* _Отрывок документа_
────────
Между тем эта рецензия непомерно разрастается, уподобляясь своему предмету. Поэтому напоследок все же стоит вернуться к сюжету, собственно — к его развязке. Мы в какой-то момент уже догадались, что эта Романа — ненадежная рассказчица, и вообще она не внушает доверия (кстати, она там рассказывает все и обо всех, но никогда — о себе и своем прошлом). И, да, в механизме этого сюжета подмена памяти. Спойлера не будет. Скажу лишь, что сама я готовилась совсем к другой развязке, к чему-то вроде набоковского «Отчаяния» — роковой ошибке, оптическому обману. Но нет, все не так, все иначе, и эта история про потерю и обретение памяти, которая началась в архиве, заканчивается на кладбище.
«Мертвые лежат на своих местах и ждут, когда мы за ними придем», — приблизительно так пишет Петров, и это, как ни странно, любовное письмо: Петрова не пускают в Киев, он отправляется на раскопки украинских курганов и назначает свидание любимой женщине. И это тоже метафора, которая, так или иначе, объясняет смысл археологического романа о памяти и забвении.
Киев
[1] Булкина И. И это все о нем. — «Новый мир», 2002, № 10.
[2] О романе Кати Петровской «Кажется, Эстер» см.: Буцко Анастасия. Катя Петровская: «В этой книжке все правда — кроме немецкого языка» <colta.ru/articles/literature/3067-katya-petrovskaya-v-etoy-knizhke-vse-pravda-krome-nemetskogo-yazyka>.
────────
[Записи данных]

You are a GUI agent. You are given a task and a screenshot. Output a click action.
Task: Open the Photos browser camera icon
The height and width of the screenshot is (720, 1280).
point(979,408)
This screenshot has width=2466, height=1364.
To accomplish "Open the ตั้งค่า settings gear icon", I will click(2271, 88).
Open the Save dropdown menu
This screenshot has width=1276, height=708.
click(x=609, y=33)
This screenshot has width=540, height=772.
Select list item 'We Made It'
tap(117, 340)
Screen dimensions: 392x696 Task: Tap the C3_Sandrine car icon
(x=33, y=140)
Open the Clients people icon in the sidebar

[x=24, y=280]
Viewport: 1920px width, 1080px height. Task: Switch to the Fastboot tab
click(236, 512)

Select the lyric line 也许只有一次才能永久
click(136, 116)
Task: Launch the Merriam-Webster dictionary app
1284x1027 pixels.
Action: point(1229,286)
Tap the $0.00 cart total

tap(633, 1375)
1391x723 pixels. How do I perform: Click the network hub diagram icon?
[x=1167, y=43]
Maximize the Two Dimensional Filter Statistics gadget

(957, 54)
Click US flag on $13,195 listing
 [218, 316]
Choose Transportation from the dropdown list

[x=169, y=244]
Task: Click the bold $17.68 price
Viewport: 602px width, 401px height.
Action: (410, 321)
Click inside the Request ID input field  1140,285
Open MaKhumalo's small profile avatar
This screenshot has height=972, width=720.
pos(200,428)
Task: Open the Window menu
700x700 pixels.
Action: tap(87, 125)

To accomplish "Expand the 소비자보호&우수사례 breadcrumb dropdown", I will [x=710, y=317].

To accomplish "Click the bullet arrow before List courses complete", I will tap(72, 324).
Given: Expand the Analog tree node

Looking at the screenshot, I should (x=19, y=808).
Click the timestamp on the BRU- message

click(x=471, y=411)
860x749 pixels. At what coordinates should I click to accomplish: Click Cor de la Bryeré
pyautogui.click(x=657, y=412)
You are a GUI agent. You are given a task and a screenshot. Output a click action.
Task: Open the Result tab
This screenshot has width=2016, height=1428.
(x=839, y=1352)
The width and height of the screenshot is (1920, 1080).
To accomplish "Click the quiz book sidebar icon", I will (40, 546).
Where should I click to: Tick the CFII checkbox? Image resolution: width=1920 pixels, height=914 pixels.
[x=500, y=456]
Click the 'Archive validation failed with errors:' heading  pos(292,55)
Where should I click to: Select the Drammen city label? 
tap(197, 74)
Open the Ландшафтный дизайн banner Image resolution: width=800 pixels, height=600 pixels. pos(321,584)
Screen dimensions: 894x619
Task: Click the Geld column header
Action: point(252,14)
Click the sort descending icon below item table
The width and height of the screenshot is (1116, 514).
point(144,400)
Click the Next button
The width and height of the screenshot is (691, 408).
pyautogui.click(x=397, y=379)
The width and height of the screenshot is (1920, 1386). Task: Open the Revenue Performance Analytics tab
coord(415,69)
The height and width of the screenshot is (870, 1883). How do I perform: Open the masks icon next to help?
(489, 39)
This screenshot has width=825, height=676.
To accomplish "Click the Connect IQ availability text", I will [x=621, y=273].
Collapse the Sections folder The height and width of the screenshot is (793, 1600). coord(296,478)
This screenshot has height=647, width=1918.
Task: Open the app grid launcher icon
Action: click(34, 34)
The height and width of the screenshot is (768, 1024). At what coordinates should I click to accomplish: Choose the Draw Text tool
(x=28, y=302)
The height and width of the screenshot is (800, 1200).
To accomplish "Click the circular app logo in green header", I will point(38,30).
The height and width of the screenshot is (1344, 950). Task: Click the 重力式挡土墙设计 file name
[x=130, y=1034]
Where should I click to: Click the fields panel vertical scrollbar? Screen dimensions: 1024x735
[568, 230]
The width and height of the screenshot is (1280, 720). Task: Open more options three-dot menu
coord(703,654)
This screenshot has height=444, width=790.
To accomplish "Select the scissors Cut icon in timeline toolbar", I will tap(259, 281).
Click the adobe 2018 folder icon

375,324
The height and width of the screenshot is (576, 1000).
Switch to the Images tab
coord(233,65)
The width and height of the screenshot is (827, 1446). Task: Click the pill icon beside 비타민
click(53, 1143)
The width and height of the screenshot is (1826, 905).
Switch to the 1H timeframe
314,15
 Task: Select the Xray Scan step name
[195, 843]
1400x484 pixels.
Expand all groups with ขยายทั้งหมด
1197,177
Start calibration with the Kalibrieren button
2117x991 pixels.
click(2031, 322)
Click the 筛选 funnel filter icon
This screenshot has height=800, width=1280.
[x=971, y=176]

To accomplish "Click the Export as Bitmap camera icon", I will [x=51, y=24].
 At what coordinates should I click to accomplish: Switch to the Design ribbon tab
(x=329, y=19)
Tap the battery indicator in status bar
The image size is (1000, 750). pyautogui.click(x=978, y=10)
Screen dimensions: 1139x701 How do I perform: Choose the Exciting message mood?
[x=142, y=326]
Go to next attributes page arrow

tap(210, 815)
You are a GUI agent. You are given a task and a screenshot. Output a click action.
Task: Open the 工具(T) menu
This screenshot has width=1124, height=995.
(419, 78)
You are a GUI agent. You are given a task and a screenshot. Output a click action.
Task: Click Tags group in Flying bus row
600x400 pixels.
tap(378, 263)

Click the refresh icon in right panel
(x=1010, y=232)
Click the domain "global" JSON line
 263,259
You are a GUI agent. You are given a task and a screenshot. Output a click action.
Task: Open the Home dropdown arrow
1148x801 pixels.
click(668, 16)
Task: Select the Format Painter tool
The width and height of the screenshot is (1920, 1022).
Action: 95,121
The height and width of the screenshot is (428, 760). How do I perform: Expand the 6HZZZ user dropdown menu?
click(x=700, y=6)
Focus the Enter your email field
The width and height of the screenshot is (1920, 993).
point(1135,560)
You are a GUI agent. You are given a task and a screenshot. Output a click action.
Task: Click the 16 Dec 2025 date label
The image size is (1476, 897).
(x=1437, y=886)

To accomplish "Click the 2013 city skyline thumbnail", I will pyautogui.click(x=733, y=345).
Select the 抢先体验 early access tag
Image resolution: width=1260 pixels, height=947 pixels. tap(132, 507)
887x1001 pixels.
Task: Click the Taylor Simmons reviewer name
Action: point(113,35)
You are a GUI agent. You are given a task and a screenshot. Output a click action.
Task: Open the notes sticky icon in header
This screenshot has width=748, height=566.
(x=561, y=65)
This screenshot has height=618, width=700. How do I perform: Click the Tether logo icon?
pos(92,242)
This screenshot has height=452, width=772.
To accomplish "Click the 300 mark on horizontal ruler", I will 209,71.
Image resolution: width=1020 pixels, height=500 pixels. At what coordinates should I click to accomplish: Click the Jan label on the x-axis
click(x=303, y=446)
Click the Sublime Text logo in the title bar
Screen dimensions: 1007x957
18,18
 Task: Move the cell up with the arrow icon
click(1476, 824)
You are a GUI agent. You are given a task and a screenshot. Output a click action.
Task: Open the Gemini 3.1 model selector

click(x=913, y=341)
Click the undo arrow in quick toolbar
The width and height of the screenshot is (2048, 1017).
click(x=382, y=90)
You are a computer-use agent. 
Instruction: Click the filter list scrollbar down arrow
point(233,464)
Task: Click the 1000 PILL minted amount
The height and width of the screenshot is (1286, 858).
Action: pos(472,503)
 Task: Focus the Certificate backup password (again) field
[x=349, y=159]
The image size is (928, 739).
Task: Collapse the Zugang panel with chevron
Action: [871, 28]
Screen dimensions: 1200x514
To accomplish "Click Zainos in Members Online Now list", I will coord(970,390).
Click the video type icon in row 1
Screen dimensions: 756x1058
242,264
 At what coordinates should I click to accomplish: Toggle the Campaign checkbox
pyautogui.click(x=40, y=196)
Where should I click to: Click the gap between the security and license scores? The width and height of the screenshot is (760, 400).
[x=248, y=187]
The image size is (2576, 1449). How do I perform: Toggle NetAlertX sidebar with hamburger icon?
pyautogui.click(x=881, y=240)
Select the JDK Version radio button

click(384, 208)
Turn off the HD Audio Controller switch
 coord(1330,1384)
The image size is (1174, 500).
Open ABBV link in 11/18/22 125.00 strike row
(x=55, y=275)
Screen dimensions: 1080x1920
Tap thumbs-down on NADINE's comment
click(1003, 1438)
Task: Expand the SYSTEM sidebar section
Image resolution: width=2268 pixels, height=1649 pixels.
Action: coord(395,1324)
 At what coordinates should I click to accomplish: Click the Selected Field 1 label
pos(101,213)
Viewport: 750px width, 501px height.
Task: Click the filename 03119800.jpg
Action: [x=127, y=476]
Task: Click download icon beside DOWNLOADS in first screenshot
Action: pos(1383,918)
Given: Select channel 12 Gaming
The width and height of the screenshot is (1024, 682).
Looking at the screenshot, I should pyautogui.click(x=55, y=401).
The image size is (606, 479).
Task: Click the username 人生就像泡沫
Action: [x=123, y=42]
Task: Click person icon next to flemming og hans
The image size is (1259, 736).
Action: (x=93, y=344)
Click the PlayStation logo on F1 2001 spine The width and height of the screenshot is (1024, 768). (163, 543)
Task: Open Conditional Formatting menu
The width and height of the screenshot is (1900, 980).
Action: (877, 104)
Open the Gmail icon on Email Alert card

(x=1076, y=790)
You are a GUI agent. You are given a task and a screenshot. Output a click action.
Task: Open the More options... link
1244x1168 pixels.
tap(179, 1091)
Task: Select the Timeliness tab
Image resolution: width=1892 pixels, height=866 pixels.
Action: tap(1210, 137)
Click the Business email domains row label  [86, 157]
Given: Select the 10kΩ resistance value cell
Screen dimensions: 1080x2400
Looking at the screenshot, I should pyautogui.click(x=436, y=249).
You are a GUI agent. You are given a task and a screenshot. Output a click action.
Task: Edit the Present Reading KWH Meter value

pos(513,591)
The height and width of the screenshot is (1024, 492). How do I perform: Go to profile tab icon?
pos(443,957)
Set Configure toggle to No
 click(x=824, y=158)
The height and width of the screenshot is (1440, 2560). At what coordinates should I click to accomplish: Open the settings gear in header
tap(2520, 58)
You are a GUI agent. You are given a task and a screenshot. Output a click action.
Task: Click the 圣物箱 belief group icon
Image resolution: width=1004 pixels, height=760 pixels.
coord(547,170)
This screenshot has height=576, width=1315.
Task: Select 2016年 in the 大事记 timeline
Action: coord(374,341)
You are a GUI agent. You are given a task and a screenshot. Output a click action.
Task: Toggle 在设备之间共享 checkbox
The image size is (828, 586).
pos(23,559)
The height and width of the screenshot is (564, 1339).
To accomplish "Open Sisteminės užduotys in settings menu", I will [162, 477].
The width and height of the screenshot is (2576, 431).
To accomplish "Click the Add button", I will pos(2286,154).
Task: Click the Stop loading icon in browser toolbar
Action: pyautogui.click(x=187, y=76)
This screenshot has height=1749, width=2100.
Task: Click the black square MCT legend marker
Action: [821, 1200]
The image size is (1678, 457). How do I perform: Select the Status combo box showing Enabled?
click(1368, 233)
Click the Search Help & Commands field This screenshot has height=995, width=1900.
────────
* _Задание 1_
Ответьте, пожалуйста, по рецензии на три вопроса:
(a) Какой рассказчицей, по словам рецензии, оказывается Романа?
(b) Где заканчивается история о потере и обретении памяти?
(c) Куда отправляется Петров, когда его не пускают в Киев?
* _Задание 2_
Отредактируйте записи от строки с «Click the Next button» до строки с «coord(233,65)» включительно: замените «tab» на «page», а все остальное оставьте без изменений. Выведите только эти строки.
Рецензия и записи взяты из разных источников.

* _Ответ к заданию 1_
(a) Ненадежной рассказчицей.
(b) На кладбище.
(c) На раскопки украинских курганов.

* _Ответ к заданию 2_
Click the Next button
The width and height of the screenshot is (691, 408).
pyautogui.click(x=397, y=379)
The width and height of the screenshot is (1920, 1386). Task: Open the Revenue Performance Analytics page
coord(415,69)
The height and width of the screenshot is (870, 1883). How do I perform: Open the masks icon next to help?
(489, 39)
This screenshot has width=825, height=676.
To accomplish "Click the Connect IQ availability text", I will [x=621, y=273].
Collapse the Sections folder The height and width of the screenshot is (793, 1600). coord(296,478)
This screenshot has height=647, width=1918.
Task: Open the app grid launcher icon
Action: click(34, 34)
The height and width of the screenshot is (768, 1024). At what coordinates should I click to accomplish: Choose the Draw Text tool
(x=28, y=302)
The height and width of the screenshot is (800, 1200).
To accomplish "Click the circular app logo in green header", I will point(38,30).
The height and width of the screenshot is (1344, 950). Task: Click the 重力式挡土墙设计 file name
[x=130, y=1034]
Where should I click to: Click the fields panel vertical scrollbar? Screen dimensions: 1024x735
[568, 230]
The width and height of the screenshot is (1280, 720). Task: Open more options three-dot menu
coord(703,654)
This screenshot has height=444, width=790.
To accomplish "Select the scissors Cut icon in timeline toolbar", I will tap(259, 281).
Click the adobe 2018 folder icon

375,324
The height and width of the screenshot is (576, 1000).
Switch to the Images page
coord(233,65)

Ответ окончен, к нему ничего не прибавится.